[Pixel coordinate grounding data]
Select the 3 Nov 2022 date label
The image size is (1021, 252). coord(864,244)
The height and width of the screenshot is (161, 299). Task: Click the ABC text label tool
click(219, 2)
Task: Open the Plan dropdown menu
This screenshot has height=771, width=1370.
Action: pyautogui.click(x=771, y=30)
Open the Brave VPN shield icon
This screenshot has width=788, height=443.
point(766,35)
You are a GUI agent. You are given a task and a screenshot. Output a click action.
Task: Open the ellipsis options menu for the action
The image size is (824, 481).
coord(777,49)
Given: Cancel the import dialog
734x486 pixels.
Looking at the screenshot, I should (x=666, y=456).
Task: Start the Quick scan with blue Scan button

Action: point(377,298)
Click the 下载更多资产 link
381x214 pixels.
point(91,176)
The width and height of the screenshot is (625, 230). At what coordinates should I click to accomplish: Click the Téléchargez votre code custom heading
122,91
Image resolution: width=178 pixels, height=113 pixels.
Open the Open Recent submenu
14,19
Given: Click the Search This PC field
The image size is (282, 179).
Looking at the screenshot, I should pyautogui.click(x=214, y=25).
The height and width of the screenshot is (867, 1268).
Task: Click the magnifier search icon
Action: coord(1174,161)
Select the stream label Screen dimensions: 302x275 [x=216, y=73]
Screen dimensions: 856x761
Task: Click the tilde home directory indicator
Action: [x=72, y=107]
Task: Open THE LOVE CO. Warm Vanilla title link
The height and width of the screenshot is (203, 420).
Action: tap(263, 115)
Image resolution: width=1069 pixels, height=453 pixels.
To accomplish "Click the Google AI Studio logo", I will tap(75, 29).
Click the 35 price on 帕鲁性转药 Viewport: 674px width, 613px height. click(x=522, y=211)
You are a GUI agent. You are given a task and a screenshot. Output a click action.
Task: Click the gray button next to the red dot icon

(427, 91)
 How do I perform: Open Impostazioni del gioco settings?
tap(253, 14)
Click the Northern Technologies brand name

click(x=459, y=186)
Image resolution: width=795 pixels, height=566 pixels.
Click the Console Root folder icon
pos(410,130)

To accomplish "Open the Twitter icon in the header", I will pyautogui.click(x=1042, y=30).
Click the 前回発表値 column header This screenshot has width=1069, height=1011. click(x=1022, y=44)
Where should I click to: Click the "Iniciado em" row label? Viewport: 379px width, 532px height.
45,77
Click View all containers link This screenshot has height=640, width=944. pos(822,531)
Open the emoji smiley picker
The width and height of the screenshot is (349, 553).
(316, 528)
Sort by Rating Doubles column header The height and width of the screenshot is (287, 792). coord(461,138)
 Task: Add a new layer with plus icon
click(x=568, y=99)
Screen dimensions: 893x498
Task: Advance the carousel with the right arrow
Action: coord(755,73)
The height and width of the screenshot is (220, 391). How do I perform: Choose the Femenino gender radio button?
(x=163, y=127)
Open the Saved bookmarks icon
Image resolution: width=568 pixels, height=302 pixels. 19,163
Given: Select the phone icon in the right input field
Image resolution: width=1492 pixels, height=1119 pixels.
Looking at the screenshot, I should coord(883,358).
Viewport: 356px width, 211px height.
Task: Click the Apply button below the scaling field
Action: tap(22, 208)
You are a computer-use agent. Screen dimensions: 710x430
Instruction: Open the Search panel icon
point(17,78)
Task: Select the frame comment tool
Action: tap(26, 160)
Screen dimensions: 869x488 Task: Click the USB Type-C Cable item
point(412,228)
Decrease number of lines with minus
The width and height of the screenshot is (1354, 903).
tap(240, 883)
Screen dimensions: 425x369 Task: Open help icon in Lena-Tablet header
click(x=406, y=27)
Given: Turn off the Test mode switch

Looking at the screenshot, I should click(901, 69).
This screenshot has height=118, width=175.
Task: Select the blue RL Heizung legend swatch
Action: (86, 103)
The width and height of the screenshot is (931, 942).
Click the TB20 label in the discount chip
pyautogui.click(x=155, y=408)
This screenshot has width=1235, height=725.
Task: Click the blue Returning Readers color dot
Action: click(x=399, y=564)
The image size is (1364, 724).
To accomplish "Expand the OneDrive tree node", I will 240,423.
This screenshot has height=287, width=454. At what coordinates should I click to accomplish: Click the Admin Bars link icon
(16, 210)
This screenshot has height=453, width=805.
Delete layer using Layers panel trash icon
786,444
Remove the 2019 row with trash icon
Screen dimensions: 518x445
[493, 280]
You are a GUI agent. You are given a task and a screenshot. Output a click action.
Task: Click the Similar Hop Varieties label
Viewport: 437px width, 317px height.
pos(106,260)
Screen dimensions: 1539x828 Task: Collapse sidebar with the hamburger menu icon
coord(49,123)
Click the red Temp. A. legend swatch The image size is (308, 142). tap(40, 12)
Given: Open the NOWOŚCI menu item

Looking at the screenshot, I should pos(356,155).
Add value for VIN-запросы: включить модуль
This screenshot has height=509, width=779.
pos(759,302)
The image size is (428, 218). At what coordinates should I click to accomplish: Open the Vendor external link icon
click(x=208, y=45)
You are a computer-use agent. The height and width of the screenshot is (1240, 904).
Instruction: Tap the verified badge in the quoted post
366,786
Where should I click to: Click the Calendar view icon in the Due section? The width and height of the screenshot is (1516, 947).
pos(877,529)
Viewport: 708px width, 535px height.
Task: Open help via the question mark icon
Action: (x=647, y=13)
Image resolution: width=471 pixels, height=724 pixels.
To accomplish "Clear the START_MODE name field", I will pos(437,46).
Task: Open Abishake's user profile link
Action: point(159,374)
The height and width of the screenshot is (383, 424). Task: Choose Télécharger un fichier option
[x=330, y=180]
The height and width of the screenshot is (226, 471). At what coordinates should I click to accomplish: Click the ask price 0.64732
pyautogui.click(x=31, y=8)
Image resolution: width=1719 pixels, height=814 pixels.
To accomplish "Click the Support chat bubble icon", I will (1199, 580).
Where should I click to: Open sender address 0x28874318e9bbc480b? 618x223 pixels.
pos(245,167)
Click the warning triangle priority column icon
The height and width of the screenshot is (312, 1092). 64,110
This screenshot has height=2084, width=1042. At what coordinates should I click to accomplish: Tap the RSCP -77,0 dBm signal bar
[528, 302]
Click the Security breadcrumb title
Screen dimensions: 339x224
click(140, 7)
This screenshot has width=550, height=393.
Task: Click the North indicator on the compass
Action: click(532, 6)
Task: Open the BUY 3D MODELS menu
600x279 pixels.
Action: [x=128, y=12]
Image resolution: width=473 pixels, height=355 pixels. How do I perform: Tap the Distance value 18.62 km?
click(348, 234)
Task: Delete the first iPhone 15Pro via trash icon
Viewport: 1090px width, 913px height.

Problem to solve: Search the data for "computer". Copy each line that has it.

Answer below:
You are a computer-use agent. Screen dimensions: 710x430
You are a computer-use agent. The height and width of the screenshot is (1240, 904).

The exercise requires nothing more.